À ce moment passe, se rendant à Pâvâ, un seigneur Malla, membre de l’oligarchie qui gouverne Kouçinagara. Le commentateur nous le donne comme le propriétaire de la caravane qui le précède[2]. Il engage la conversation avec le Bouddha. Il se trouve qu’il a été, lui aussi, disciple d’Alâra Kâlâma[3], et est resté fidèle à sa doctrine. Pour illustrer l’étonnante faculté d’abstraction des ascètes, il conte de but en blanc une anecdote relative à leur commun maître. Un jour qu’Alâra Kâlâma était assis en méditation au bord d’une grand-route, cinq cents chariots avaient défilé devant lui sans qu’il en eût la moindre notion, et seule la poussière dont ils l’avaient couvert en le frôlant lui attesta après coup leur passage. En réponse le Bouddha ne lui cache pas qu’une de ses expériences personnelles est bien plus extraordinaire encore. Il résidait alors près du village d’Atoumâ sous une grange[4] ; survint un violent orage, accompagné d’une pluie torrentielle, et la foudre en tombant tua à côté de lui deux laboureurs qui étaient frères et les quatre bœufs de leurs attelages ; mais la méditation dans laquelle il était plongé était si profonde qu’il ne vit et n’entendit rien. N’est-ce pas là un exploit supérieur à celui d’Alâra Kâlâma ? Émerveillé, le Malla en convient, prononce aussitôt sa profession de foi de fidèle laïque et, sans plus tarder, fait apporter par l’un de ses gens deux pièces d’étoffe « couleur d’or, lustrées et prêtes à mettre ». Le Bouddha consent à en accepter une pour lui-même et l’autre pour Ânanda, et le donateur princier poursuit sa route. — À quoi rime cet épisode[5] ? Est-ce un vieux souvenir traditionnel ? N’est-ce pas plutôt une interpolation destinée à préparer celle, beaucoup plus évidente, qui va

  1. C’est à tort qu’on traduit nisîdissâmi par « je voudrais me coucher » : dans le texte comme sur les bas-reliefs le Buddha ne se couche que pour mourir : cf. infra n. à p. 308, 35.
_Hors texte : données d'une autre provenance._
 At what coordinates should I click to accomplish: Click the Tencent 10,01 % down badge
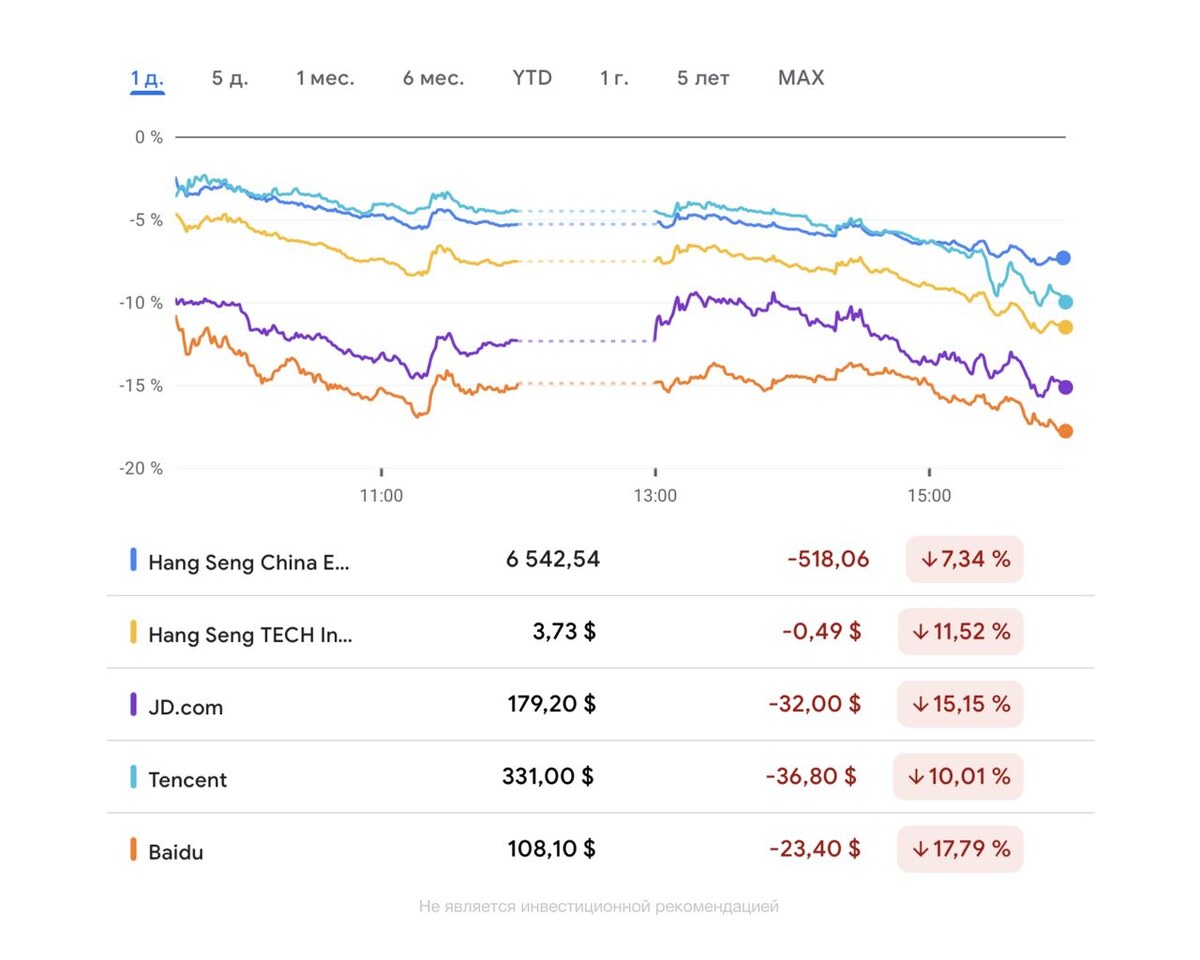click(958, 777)
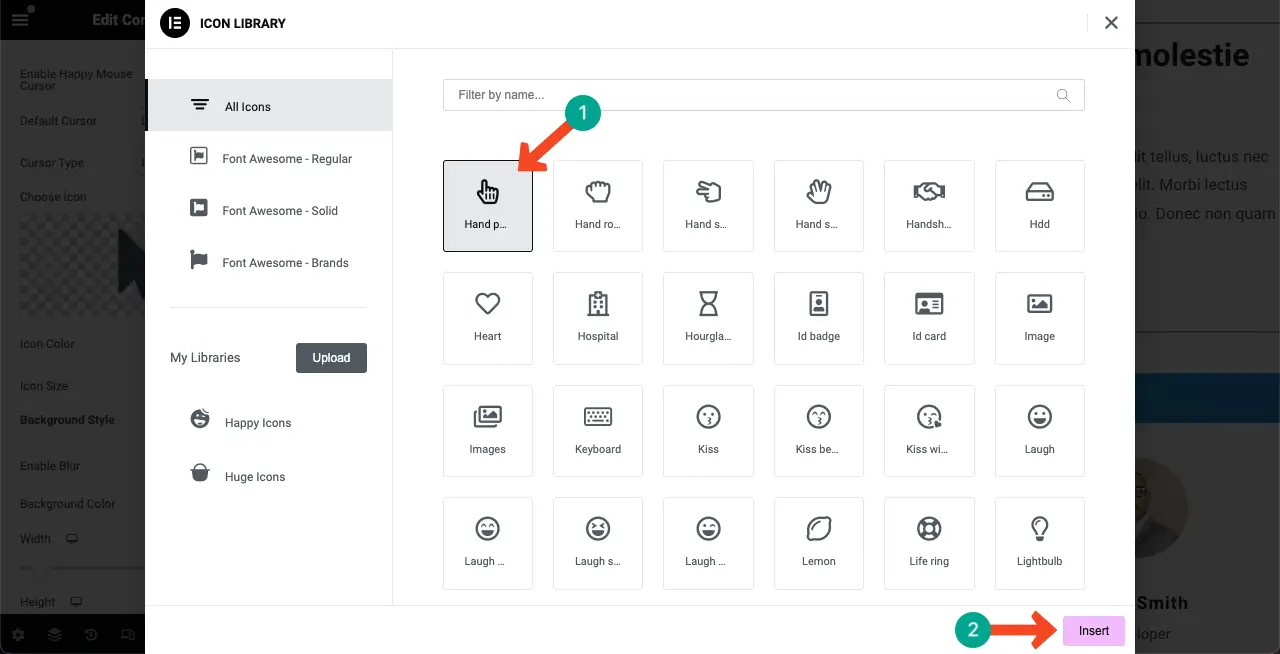
Task: Choose the Hdd drive icon
Action: [x=1039, y=205]
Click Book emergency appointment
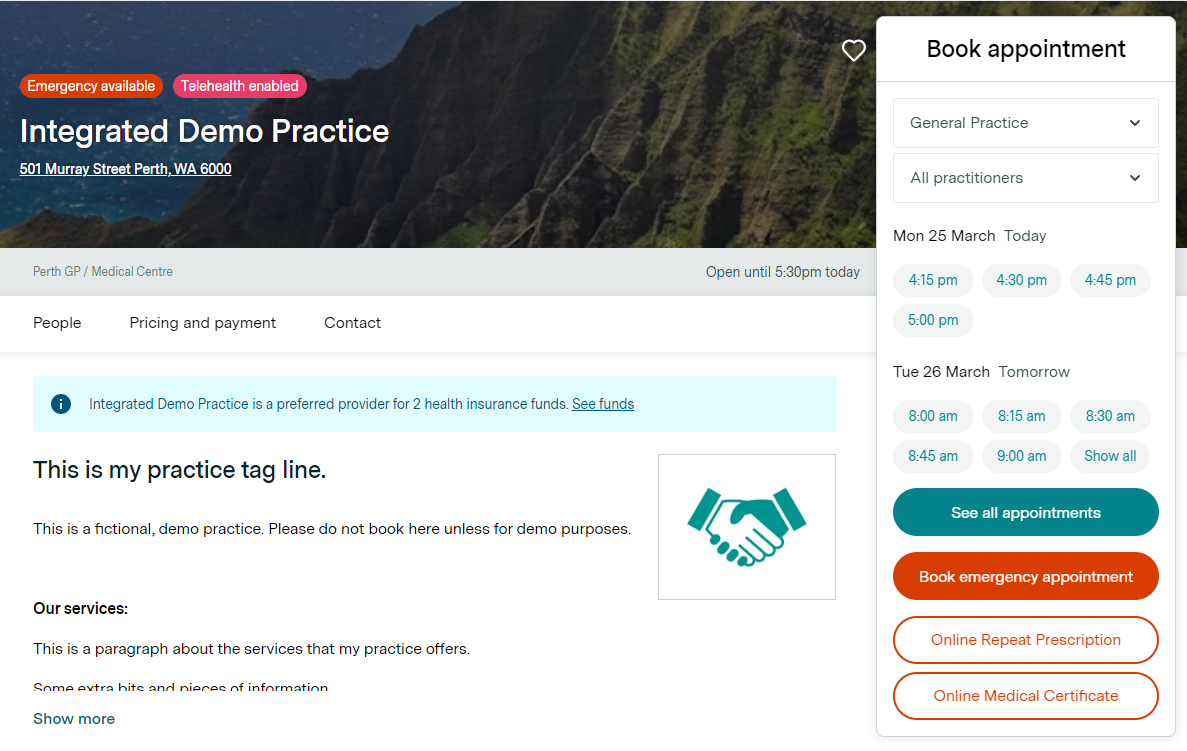Screen dimensions: 1187x751 pos(1025,577)
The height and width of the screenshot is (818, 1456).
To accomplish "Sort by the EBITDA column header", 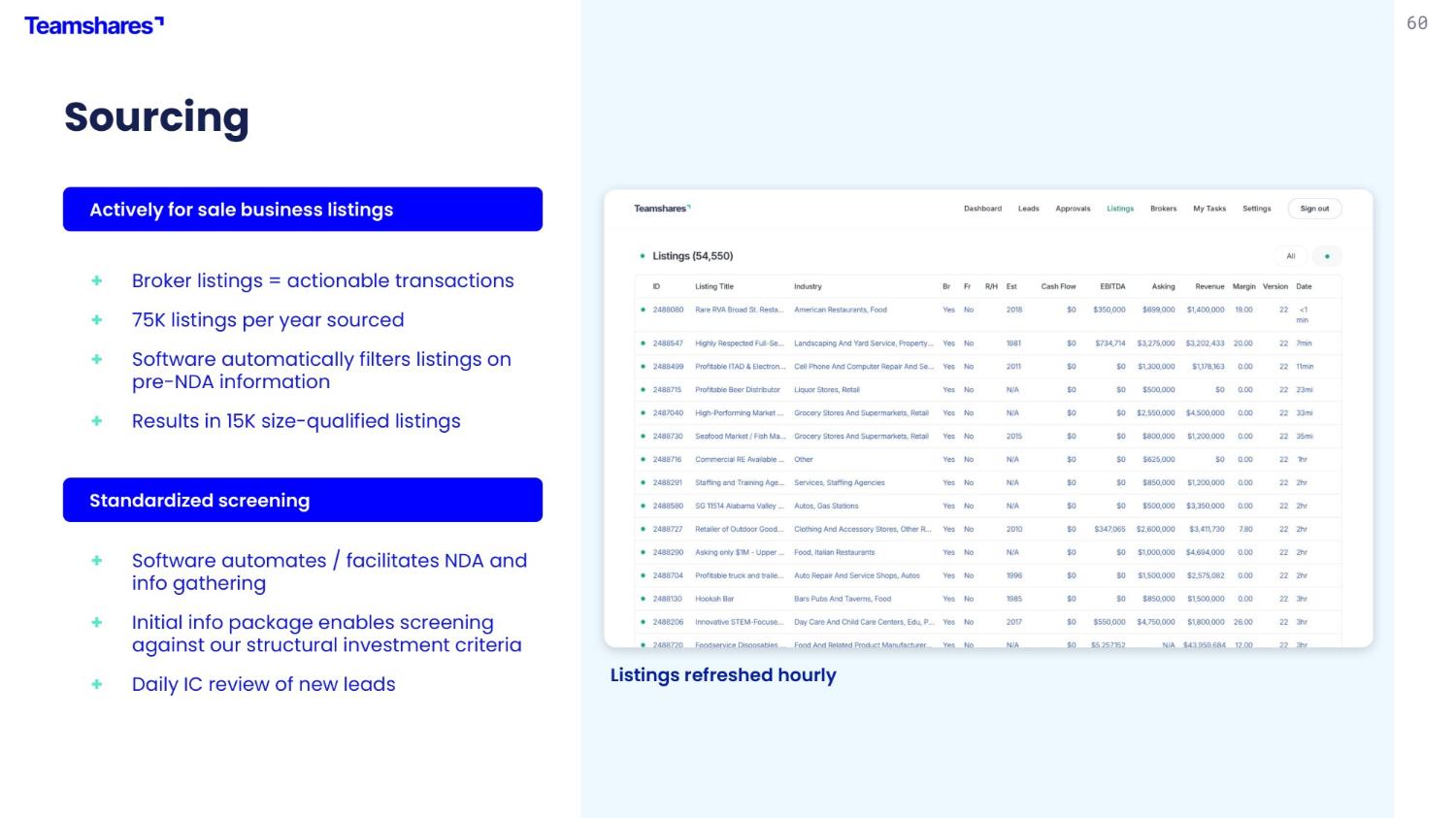I will tap(1112, 286).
  2. Le pâli l’appelle Pukkusa, les Mûla-sarvâsti-vâdin Purṇa. Il ne paraît pas dans le BC. Cf. J. Przyluski JA 1909 p. 1918.
  3. Le même que l’Ârâḍa Kâlâpa du LV (supra p. 120).
  4. La Vie traduit bhusa-agâra par « hangar » ; Rhys Davids préfère « aire-à-battre » : mais bhusa en hindi a le sens général de « fourrage », d’où la traduction par « grange ».
  5. Przyluski a essayé de deviner les raisons des rédacteurs (ibid. p. 415 s.).